Buoyancy-pressure correlations in stably stratified turbulence

A defining aspect of stably stratified turbulence is the damping of vertical velocity fluctuations by the buoyancy force. This increasingly promotes large-scale anisotropy as flow stability increases from near-neutral to very stable conditions. Consequently, both the pressure-strain redistribution mechanism and the vertical buoyancy flux play key roles in how energy is exchanged among the three components of turbulent kinetic energy (TKE) and turbulent potential energy (TPE). Here, we focus specifically on the pressure fluctuations caused by density fluctuations and their correlations with the diagonal components of the rate-of-strain tensor (pressure-strain redistribution) and the density gradients (pressure scrambling). We present closed-form expressions for the (i) buoyancy pressure-strain redistribution (source/sink in both the horizontal and vertical TKE budgets); and (ii) buoyancy pressure scrambling (source/sink in the vertical buoyancy flux budget). These expressions reveal the connections between (i) the buoyancy pressure-strain redistribution and the vertical buoyancy flux and (ii) buoyancy pressure scrambling and density variance. We study these relationships using a dataset of direct numerical simulations (DNS) of forced, stably stratified turbulence.

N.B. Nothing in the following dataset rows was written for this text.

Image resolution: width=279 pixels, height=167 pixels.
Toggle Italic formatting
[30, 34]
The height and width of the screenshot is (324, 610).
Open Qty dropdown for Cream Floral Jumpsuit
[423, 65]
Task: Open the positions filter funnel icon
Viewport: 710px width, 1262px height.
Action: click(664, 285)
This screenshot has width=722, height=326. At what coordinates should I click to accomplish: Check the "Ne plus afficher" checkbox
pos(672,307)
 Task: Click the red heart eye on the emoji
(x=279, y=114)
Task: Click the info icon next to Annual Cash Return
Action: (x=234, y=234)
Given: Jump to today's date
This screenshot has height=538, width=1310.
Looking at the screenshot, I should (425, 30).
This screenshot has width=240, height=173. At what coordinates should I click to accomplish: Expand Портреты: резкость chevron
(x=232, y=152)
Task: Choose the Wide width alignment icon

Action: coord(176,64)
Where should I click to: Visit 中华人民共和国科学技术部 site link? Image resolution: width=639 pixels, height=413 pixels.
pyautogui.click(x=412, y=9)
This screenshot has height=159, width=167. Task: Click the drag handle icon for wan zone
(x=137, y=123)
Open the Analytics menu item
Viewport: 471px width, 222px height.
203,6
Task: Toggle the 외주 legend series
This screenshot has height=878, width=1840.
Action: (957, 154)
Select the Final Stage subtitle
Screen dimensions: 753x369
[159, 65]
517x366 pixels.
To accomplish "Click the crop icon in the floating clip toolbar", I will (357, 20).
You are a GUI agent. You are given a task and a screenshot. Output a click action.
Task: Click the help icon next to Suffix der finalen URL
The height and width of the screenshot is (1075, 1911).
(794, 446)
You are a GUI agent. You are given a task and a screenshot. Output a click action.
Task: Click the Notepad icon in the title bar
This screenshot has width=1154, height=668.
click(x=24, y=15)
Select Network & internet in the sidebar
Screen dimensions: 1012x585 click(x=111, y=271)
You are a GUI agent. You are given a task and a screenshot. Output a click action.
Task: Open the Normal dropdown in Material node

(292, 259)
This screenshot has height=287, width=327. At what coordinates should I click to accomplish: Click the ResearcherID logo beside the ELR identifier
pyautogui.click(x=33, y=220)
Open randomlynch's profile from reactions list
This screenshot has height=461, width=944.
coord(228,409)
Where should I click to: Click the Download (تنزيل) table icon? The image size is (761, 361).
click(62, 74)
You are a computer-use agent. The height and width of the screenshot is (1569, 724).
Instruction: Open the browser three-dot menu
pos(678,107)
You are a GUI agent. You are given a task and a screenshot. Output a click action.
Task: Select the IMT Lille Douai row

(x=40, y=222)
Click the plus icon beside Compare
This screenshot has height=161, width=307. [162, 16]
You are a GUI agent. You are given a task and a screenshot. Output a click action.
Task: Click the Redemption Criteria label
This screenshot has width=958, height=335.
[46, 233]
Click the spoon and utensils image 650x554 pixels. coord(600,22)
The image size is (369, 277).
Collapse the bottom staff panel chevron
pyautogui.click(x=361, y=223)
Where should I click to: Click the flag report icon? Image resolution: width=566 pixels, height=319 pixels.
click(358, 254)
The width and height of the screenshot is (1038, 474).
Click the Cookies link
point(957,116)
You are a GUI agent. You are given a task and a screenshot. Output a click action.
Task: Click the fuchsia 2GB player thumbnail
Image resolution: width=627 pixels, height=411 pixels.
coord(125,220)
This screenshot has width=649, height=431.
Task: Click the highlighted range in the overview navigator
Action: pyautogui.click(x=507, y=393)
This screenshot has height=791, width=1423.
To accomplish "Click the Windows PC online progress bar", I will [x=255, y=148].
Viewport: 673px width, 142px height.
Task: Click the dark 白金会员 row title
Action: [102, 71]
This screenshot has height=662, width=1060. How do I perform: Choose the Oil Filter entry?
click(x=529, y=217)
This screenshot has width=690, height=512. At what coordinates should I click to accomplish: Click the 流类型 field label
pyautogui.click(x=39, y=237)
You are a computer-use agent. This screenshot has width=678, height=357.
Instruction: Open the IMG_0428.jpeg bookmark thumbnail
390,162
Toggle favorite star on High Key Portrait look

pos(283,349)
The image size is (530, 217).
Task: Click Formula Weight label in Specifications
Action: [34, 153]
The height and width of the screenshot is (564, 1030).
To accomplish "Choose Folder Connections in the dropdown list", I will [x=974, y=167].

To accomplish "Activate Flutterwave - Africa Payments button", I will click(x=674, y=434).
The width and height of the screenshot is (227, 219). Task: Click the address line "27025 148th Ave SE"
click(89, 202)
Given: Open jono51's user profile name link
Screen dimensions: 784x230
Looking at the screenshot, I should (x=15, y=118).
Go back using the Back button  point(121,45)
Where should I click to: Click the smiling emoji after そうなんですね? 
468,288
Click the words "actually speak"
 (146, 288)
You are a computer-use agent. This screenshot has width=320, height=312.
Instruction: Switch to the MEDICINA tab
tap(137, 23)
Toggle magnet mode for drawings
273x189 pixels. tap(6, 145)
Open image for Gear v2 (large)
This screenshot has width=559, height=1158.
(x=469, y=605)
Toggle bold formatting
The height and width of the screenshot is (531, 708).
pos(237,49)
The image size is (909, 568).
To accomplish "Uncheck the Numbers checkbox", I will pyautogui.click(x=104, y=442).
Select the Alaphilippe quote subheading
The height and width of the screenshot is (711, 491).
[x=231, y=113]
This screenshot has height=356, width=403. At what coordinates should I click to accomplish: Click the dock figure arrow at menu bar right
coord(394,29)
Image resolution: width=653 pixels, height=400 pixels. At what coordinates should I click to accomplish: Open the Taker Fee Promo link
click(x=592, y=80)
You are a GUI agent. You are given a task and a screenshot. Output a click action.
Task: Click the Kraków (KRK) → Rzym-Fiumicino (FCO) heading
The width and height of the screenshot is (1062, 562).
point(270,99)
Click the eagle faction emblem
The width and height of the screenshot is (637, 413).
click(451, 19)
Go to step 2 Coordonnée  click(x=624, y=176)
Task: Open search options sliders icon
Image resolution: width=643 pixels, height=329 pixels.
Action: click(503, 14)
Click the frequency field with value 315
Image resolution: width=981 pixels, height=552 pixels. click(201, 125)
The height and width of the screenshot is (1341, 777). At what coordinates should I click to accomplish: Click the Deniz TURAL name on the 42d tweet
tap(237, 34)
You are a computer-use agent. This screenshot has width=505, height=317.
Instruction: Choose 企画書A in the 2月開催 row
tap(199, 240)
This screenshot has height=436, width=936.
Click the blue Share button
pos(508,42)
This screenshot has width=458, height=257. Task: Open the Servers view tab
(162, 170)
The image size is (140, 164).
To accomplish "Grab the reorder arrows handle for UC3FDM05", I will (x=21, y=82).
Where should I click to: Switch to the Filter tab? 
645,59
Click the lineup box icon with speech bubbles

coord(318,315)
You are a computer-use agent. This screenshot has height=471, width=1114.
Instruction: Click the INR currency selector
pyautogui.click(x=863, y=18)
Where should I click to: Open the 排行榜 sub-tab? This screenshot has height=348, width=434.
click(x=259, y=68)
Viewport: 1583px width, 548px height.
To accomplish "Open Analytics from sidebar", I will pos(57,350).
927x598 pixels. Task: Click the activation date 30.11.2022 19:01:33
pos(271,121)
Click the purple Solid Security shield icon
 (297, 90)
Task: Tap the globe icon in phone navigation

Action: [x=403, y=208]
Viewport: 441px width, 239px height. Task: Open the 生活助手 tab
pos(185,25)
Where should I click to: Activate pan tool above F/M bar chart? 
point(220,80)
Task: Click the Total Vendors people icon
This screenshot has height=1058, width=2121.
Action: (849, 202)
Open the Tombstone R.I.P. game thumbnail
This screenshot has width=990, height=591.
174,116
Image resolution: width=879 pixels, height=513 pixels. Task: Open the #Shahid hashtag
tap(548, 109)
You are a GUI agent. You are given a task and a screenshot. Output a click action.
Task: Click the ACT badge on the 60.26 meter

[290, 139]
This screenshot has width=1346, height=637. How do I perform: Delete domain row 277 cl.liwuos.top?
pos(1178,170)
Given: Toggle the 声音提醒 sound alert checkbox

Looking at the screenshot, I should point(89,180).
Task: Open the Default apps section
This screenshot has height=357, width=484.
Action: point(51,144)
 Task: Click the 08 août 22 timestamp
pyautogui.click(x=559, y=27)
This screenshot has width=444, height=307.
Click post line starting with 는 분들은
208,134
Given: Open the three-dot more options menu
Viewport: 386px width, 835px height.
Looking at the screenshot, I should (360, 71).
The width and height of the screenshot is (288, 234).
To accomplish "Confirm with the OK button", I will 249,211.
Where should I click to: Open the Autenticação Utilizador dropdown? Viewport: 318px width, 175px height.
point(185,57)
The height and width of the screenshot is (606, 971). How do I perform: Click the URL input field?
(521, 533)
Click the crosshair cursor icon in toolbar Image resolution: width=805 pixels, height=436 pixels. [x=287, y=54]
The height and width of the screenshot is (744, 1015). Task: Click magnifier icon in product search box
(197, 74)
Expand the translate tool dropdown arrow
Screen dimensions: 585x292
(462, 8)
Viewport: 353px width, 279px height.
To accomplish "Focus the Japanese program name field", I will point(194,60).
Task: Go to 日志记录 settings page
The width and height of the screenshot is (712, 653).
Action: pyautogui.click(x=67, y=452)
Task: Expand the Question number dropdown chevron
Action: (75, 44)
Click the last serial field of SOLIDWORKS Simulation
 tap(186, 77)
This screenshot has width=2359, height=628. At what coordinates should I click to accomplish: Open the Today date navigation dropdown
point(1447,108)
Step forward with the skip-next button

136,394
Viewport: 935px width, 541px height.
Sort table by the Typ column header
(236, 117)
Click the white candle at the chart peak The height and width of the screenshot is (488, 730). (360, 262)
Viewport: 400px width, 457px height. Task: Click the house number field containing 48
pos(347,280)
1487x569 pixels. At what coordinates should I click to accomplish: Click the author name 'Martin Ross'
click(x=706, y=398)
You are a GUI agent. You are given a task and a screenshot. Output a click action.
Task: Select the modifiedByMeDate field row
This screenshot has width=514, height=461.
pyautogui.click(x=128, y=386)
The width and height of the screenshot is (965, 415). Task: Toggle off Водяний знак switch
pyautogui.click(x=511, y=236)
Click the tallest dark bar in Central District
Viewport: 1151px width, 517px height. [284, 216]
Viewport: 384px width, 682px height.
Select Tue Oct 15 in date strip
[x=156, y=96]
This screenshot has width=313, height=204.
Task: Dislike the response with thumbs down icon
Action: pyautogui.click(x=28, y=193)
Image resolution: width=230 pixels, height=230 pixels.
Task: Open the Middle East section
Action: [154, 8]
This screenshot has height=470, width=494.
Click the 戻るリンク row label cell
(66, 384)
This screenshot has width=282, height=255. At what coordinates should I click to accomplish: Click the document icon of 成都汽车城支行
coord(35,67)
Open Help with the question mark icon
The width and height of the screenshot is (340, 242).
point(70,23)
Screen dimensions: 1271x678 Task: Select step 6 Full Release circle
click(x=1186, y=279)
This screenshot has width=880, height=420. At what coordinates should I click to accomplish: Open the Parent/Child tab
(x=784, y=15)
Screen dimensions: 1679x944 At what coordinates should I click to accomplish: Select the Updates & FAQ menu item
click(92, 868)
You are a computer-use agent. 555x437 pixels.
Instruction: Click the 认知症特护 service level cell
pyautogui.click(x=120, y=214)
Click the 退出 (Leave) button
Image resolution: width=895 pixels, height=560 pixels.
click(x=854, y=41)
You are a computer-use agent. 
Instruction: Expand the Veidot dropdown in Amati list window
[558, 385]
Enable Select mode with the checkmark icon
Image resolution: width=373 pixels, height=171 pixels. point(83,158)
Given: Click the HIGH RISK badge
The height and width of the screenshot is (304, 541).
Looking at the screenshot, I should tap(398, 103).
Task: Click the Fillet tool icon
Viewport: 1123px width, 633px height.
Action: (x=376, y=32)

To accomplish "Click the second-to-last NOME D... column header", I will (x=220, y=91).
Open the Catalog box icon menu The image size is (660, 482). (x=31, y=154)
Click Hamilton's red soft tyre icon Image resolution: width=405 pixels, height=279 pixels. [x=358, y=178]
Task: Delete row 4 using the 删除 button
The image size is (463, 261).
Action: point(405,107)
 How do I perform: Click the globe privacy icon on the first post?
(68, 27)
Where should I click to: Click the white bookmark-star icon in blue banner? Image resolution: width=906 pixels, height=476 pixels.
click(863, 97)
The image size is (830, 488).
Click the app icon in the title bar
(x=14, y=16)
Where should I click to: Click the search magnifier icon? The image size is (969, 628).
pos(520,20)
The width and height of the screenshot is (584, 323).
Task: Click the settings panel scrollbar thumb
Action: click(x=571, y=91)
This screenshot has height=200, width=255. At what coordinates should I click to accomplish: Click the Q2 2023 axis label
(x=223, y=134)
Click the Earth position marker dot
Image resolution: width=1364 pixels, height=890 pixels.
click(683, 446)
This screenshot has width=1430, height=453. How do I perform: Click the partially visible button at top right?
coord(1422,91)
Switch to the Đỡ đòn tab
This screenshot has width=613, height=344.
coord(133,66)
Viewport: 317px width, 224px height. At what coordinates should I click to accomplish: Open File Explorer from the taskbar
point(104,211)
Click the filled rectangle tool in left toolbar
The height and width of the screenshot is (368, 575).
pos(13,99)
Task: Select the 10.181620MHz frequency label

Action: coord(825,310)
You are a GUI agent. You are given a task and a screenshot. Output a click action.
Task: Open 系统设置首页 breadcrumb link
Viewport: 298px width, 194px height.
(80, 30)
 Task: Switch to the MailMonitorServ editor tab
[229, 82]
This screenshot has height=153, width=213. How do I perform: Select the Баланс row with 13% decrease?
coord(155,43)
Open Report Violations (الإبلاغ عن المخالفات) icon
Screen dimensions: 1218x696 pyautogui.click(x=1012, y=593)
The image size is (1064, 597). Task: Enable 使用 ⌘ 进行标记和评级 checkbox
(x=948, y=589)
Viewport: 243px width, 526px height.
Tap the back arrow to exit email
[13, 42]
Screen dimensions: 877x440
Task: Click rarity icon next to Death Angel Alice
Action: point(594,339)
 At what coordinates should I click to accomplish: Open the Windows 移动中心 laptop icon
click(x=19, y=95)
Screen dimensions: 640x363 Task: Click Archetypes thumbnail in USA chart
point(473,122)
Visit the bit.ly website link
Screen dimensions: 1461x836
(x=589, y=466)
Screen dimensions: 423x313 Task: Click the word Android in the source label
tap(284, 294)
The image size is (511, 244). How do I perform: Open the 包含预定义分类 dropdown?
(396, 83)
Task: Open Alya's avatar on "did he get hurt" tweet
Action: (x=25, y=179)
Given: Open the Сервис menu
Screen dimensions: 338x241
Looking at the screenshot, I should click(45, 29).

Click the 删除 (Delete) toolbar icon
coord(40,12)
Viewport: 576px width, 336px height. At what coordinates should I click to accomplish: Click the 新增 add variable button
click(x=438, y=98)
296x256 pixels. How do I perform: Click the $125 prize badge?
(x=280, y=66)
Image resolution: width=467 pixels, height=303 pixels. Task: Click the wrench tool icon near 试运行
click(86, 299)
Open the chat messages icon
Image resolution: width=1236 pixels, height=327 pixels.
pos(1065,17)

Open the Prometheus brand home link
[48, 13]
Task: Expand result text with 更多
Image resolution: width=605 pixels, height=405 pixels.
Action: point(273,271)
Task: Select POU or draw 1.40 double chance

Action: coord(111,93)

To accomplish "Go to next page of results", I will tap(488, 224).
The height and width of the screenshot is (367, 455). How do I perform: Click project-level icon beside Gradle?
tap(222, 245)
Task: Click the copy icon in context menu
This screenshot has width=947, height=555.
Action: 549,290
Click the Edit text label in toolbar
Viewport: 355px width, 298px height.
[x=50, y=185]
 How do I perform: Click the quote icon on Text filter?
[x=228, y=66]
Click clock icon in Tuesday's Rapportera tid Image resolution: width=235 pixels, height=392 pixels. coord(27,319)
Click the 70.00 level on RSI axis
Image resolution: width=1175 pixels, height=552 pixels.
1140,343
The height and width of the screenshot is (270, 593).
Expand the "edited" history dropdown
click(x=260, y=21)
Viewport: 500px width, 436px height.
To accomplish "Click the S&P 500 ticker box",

In this dataset, we observe more frequent counter-gradient (CG) buoyancy fluxes as stability is increased, which drive the reduction in the conversion of vertical TKE into TPE. These CG fluxes also promote large-scale anisotropy in the flow through increased conversion of vertical TKE into horizontal TKE by the buoyancy pressure-strain redistribution, which is contrary to the physical concepts underlying return-to-isotropy models.